(Stored data)

···

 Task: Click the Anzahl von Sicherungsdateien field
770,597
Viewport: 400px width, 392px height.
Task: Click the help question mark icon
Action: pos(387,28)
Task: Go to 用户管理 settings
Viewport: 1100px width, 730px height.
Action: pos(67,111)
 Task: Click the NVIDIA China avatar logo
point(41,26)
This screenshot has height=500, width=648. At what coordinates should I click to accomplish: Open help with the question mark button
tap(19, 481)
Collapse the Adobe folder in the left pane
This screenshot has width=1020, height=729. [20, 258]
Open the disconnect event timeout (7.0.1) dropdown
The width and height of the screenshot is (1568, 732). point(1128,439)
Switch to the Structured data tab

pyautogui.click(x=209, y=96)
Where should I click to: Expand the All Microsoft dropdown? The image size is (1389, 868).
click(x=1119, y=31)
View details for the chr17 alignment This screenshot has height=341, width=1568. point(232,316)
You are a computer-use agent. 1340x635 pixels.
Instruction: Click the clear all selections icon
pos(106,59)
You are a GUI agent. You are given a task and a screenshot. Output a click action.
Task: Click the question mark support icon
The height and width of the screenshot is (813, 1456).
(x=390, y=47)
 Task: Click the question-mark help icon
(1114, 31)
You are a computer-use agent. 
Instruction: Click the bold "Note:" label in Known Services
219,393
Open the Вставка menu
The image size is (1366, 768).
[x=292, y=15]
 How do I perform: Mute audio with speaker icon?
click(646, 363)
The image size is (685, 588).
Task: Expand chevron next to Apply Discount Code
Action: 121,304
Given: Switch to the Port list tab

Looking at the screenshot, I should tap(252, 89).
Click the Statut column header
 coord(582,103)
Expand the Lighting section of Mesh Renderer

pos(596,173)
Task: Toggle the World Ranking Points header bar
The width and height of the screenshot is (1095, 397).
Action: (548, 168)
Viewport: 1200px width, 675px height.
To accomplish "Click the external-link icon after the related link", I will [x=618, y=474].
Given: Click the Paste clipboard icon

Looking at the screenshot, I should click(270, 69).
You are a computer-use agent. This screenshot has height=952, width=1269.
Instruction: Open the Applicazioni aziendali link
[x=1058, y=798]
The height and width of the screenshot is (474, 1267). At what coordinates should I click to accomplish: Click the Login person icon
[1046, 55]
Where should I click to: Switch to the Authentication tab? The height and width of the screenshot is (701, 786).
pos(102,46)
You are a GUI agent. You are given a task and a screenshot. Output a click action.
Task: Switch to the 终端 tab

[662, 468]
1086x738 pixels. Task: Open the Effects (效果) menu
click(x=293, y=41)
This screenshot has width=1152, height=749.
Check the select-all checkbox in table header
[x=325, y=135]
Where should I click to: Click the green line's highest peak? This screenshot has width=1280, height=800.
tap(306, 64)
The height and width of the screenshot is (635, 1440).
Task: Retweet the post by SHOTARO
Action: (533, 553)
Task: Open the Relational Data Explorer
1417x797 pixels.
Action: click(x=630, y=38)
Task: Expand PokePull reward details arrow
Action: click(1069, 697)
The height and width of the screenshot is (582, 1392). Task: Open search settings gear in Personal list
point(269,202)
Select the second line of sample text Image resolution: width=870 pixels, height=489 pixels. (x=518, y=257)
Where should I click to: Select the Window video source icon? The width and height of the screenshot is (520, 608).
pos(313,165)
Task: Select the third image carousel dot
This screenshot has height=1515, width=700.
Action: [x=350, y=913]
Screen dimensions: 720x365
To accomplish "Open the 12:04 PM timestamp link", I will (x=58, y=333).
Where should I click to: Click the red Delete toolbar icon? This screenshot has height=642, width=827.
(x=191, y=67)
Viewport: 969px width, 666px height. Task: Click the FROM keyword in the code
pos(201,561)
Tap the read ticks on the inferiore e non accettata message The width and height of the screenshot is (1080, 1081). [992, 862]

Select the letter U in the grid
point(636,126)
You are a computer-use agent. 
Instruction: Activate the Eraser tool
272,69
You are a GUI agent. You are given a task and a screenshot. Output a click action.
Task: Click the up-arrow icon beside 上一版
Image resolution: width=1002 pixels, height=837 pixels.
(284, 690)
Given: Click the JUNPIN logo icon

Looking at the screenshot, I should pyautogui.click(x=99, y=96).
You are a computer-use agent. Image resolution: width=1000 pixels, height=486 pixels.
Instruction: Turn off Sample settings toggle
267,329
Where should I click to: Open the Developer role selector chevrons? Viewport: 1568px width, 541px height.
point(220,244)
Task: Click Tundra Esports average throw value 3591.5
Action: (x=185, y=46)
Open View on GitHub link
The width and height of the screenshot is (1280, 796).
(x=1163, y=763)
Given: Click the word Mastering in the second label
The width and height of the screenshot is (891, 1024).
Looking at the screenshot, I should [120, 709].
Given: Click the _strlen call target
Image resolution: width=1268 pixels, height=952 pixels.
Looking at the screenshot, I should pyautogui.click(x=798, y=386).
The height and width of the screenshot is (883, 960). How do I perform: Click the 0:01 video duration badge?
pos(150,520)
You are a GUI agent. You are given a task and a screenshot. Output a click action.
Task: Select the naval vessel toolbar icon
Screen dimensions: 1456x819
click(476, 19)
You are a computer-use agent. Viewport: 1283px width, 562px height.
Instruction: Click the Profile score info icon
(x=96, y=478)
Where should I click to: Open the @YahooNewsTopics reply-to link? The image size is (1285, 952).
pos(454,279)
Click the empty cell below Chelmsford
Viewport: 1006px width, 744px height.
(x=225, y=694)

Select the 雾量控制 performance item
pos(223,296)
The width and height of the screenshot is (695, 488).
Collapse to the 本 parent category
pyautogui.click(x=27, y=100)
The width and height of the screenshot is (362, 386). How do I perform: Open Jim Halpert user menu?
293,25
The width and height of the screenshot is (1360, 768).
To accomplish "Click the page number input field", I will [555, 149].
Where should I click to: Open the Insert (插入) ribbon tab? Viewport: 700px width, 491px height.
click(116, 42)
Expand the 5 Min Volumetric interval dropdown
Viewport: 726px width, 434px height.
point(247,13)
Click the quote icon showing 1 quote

···

Task statement: Run a filter over the data above and keep each line that contains the word "will".

Exercise output:
To accomplish "Click the external-link icon after the related link", I will [x=618, y=474].
To accomplish "Open the 12:04 PM timestamp link", I will (x=58, y=333).
To accomplish "Click the page number input field", I will [555, 149].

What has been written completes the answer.